Provide only the number of lines below that hold "computer".

#### [Study material]
□ □ □
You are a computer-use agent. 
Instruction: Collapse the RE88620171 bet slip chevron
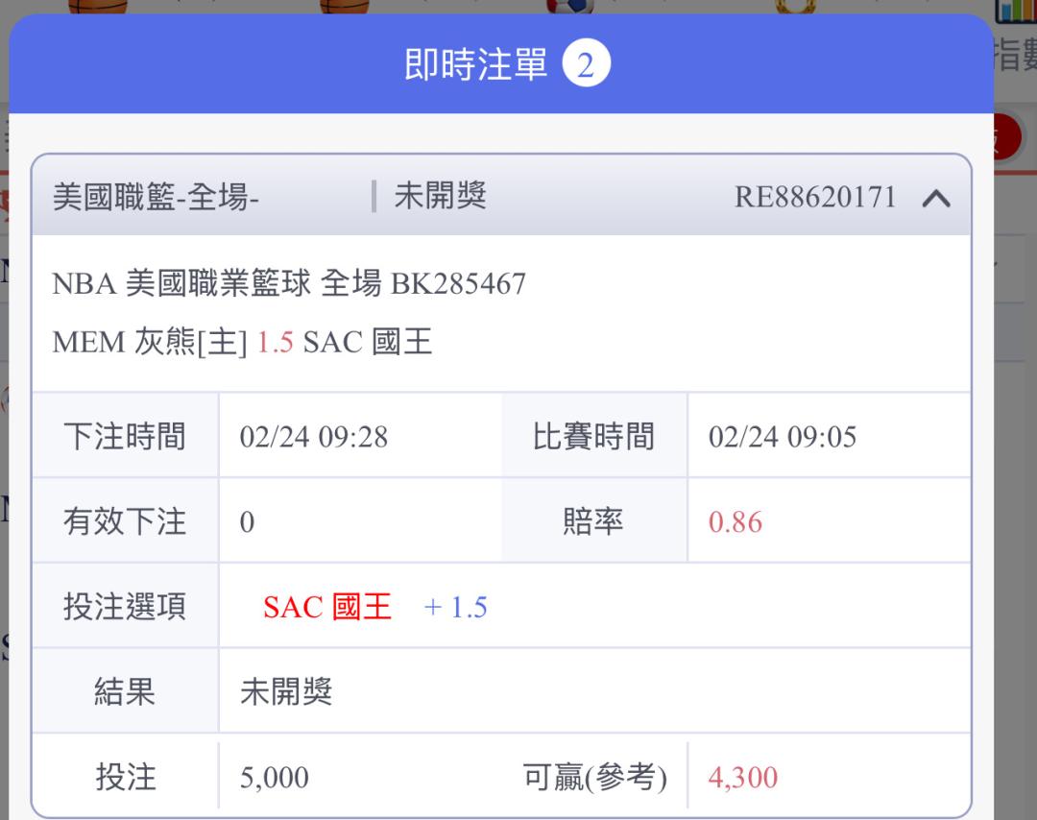(935, 199)
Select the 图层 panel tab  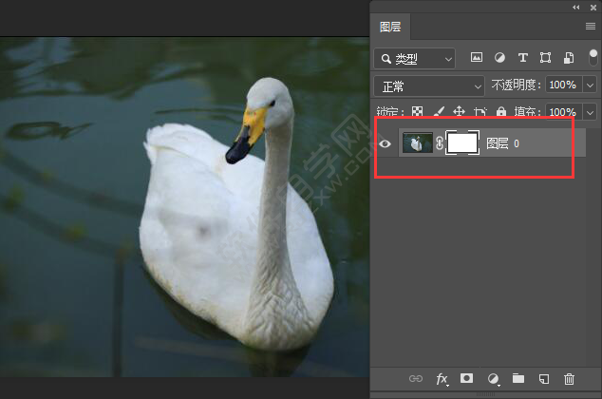tap(390, 27)
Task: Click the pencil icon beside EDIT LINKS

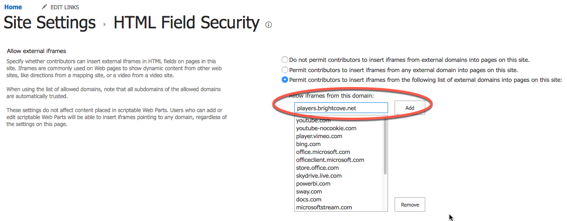Action: 44,7
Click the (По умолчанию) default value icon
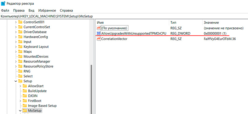Screen dimensions: 248x114 (x=99, y=28)
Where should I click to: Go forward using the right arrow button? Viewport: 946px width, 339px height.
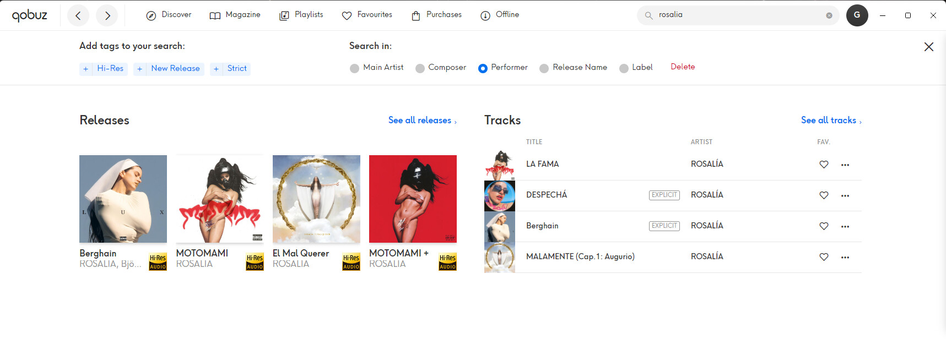click(107, 15)
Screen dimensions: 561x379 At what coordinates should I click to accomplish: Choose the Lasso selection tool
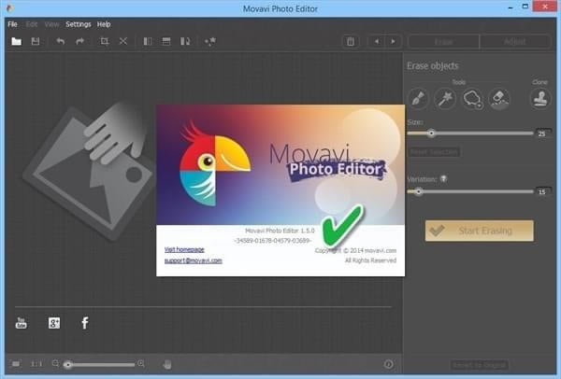[472, 99]
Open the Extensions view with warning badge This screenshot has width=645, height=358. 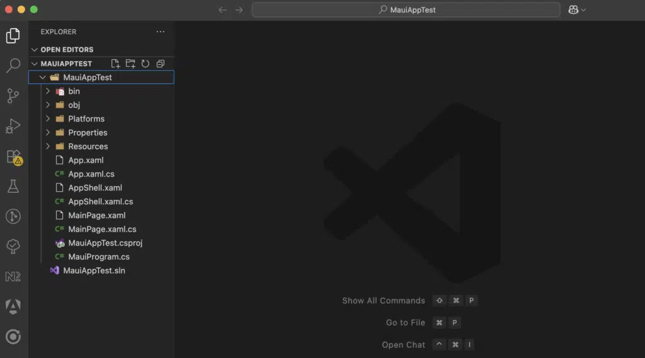point(13,156)
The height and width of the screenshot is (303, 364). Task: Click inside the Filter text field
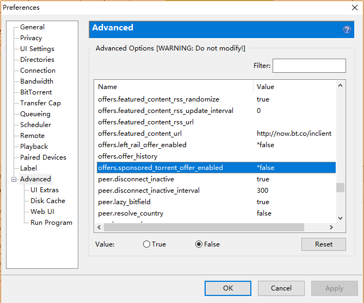pyautogui.click(x=309, y=66)
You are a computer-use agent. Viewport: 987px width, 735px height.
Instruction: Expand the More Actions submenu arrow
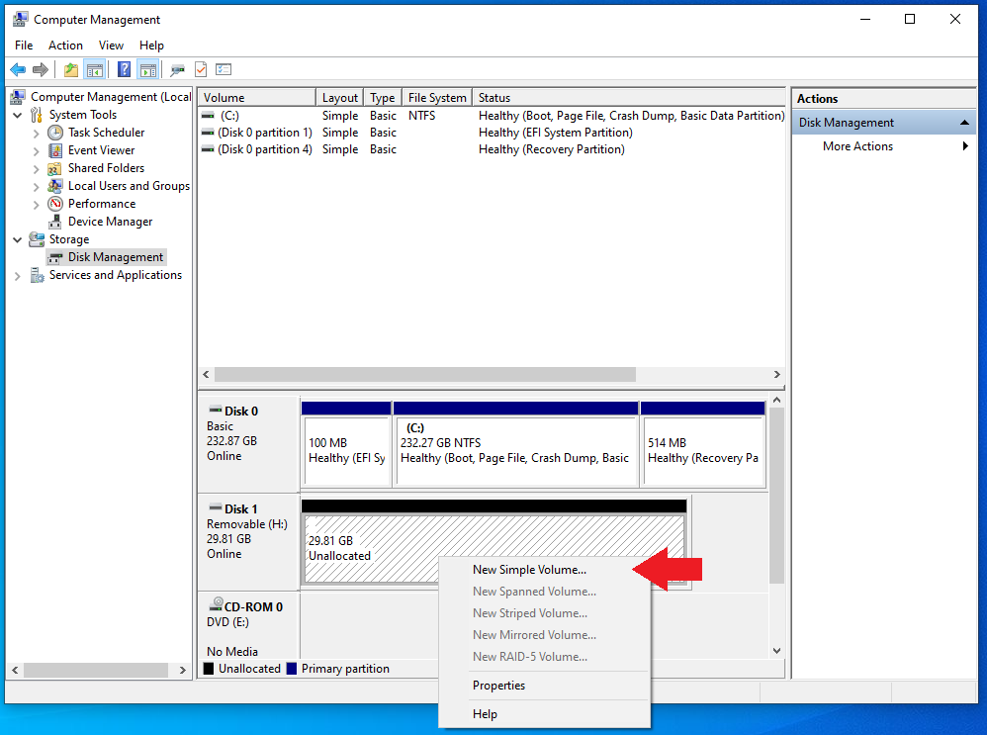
□ □ □
#### [Solution to the problem]
2